Nous sommes entrés dans le Raval par l’Arsenal, la porte du quartier côté mer, avant de remonter jusqu’à Sant Pau et la Rambla. Bassam semblait tout d’un coup plus intéressé ; les Pakis se promenaient, en petits groupes ; les Arabes discutaient le bout de gras devant les rades à sandwiches ; les enfants jouaient près du chat géant en métal, se suspendaient irrespectueusement à ses moustaches d’acier, essayaient de le cornaquer comme un éléphant, juchés entre ses oreilles. Je pensais inviter Bassam à dîner dans le restaurant marocain du carrer Robadors, en souvenir de Tanger et du bon vieux temps — d’abord il fallait monter déposer son sac. Il se l’était trimbalé tout l’après-midi sans broncher. C’était un sac de voyage tout bête, en toile avec deux poignées de cuir ; je ne sais pas pourquoi, ça m’a fait repenser à l’attentat de Marrakech, ce sac. J’ai réalisé que je ne savais pas ce que Bassam venait faire à Barcelone. Ni où il repartait. Ni même exactement d’où il arrivait.

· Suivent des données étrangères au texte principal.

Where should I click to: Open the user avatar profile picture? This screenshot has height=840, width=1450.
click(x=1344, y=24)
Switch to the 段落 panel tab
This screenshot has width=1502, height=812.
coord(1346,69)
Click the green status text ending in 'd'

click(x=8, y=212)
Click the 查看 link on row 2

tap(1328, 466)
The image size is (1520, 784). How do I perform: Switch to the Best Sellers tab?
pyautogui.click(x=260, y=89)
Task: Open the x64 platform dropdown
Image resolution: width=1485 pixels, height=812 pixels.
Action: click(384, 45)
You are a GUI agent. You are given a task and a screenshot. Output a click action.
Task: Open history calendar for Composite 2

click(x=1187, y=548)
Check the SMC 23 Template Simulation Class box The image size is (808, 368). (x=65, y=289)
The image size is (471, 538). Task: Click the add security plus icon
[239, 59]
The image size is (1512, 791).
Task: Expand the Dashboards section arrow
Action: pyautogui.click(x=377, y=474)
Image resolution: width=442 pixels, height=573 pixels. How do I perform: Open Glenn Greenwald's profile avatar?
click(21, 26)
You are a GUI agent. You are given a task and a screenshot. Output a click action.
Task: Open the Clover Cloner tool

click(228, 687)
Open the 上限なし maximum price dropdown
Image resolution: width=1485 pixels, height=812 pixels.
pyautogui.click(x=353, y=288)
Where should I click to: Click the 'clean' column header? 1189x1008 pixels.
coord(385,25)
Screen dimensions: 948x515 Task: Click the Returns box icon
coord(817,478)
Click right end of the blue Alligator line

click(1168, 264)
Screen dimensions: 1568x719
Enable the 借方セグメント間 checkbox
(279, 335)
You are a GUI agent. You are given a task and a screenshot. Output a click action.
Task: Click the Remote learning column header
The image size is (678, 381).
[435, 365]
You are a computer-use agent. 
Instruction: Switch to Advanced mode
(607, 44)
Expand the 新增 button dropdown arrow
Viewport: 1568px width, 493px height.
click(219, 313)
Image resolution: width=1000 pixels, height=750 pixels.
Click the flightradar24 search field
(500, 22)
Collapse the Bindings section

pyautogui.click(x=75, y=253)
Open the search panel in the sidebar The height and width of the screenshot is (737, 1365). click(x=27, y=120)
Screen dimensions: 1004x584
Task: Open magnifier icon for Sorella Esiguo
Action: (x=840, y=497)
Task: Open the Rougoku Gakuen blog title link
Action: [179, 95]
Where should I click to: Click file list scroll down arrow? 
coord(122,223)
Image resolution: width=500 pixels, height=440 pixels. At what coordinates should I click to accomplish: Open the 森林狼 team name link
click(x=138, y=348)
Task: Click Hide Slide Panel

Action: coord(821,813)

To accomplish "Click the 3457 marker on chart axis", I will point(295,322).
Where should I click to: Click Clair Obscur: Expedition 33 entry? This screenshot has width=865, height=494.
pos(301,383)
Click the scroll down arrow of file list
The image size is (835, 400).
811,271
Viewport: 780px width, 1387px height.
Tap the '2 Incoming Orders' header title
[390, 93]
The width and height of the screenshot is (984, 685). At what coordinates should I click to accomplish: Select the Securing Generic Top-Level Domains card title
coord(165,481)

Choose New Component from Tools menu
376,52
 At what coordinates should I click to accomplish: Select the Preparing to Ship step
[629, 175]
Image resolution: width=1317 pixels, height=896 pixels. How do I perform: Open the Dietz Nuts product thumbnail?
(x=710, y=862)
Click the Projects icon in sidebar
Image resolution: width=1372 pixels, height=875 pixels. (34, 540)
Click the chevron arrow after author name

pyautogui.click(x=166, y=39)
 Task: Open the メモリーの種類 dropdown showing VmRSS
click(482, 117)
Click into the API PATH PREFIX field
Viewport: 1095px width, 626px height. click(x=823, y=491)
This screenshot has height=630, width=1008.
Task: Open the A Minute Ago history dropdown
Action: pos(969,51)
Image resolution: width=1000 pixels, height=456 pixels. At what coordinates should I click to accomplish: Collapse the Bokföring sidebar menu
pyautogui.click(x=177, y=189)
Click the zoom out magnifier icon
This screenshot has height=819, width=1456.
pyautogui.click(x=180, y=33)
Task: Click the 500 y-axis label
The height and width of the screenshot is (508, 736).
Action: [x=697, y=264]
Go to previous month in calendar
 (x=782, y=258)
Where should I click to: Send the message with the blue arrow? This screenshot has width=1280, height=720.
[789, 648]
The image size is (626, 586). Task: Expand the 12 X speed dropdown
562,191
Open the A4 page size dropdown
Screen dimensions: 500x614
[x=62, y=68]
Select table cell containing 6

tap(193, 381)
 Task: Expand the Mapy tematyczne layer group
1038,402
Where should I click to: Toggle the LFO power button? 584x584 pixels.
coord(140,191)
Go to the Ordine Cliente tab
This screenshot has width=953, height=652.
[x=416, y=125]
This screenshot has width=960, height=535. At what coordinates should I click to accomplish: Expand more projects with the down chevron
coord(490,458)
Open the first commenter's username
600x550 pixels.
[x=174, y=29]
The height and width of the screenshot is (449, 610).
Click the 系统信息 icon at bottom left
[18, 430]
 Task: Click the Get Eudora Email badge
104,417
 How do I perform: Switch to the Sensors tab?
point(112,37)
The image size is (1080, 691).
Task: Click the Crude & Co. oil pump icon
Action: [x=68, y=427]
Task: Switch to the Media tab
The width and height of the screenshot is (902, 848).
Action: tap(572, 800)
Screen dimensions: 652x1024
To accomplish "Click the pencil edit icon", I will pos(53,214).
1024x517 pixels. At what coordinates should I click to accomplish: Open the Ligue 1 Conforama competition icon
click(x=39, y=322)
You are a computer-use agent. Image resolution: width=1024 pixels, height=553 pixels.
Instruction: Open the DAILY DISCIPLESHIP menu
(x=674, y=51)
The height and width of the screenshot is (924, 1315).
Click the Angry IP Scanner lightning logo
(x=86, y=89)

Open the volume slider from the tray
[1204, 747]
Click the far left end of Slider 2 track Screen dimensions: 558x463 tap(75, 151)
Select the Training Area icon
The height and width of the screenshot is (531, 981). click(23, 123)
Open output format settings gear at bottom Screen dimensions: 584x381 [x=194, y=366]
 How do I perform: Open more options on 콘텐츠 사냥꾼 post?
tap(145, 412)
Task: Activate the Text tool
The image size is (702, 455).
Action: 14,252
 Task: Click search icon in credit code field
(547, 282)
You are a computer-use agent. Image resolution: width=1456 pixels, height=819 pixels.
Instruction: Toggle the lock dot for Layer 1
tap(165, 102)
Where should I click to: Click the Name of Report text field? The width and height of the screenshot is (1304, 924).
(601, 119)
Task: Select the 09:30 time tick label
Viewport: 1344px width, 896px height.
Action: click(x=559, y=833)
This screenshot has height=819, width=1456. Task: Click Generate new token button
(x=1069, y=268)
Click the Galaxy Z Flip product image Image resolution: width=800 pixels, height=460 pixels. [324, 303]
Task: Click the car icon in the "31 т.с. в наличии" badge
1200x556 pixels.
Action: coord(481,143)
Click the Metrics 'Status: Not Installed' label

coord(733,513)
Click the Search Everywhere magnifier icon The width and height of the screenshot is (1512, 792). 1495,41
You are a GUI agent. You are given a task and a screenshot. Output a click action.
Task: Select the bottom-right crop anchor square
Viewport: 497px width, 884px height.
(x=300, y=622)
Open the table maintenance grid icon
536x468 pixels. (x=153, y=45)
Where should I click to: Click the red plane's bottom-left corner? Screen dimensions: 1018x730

À l’angle de Robadors, au coin de la mosquée Tareq ibn Ziyad, deux putains noires avaient le cul posé sur des plots de stationnement ; minijupes en skaï bleu, talons, bustiers, seins à moitié à l’air.

Bassam a eu l’air de heurter un mur invisible en les voyant ; il a changé de trottoir.

L’entrée de notre immeuble l’a fait marrer. Dis donc, mon vieux, la classe ton hôtel. Un vrai palace, khouya. Même chez nous on n’en a pas d’aussi pourris,

la samah Allah.

Je n’ai pas relevé. J’espérais juste qu’on n’allait pas en plus croiser un rat en vadrouille.

J’ai fait les honneurs de notre appartement à Bassam ; je lui ai présenté Mounir, qui se grattait tranquillement les orteils avec la pointe de son couteau devant la télé — Bassam lui a à peine adressé la parole. Juste un salut, une formule vide, une main sur la poitrine, le regard lointain. Mounir m’interrogeait des yeux. Un ami d’enfance, j’ai dit. Il va dormir sur le canapé quelques jours.

Bassam a fait trois fois le tour de l’appart, s’est posé sur le balcon, a observé la rue.

Je lui ai proposé d’aller manger un morceau, il a acquiescé.

En sortant, on est tombés sur deux ivrognes qui pissaient copieusement contre la façade, provoquant les hurlements des mendiants attendant l’ouverture des évangélistes pour leurs cantiques et leurs casse-dalle.

C’était samedi, l’activité péripatéticienne battait son plein au carrefour ; deux ou trois dealers tournaient dans le soir ; un junkie en manque a dégueulé un jet de bile au pied d’un lampadaire, éclaboussant deux cafards gros comme des grenouilles qui sortaient paresseusement du restaurant voisin.

La gargote était presque vide — j’ai salué chaleureusement les tenanciers, je leur ai présenté Bassam, un ami d’enfance de Tanger. Ils lui ont souhaité la bienvenue à Barcelone. Nous nous sommes installés à une table sur le côté ; au fond de la salle, Al-Jazira transmettait en boucle des images de massacres divers, en Syrie ou en Palestine, entrecoupées de manifestations violentes, en Grèce ou en Espagne.

— C’est chouette que tu sois là.

Il était pressé de commander le dîner.

La perspective de la bouffe de chez nous avait ramené le sourire sur le visage de Bassam. L’avoir en face de moi, comme ça, comme autrefois, me ramenait à Tanger, à Meryem. Je ne savais pas comment commencer. Sous la table, ma cuisse bougeait nerveusement.

— Ta mère m’a donné par hasard une vieille lettre de toi. Avec celle de Meryem à l’intérieur. Tu aurais pu m’en parler.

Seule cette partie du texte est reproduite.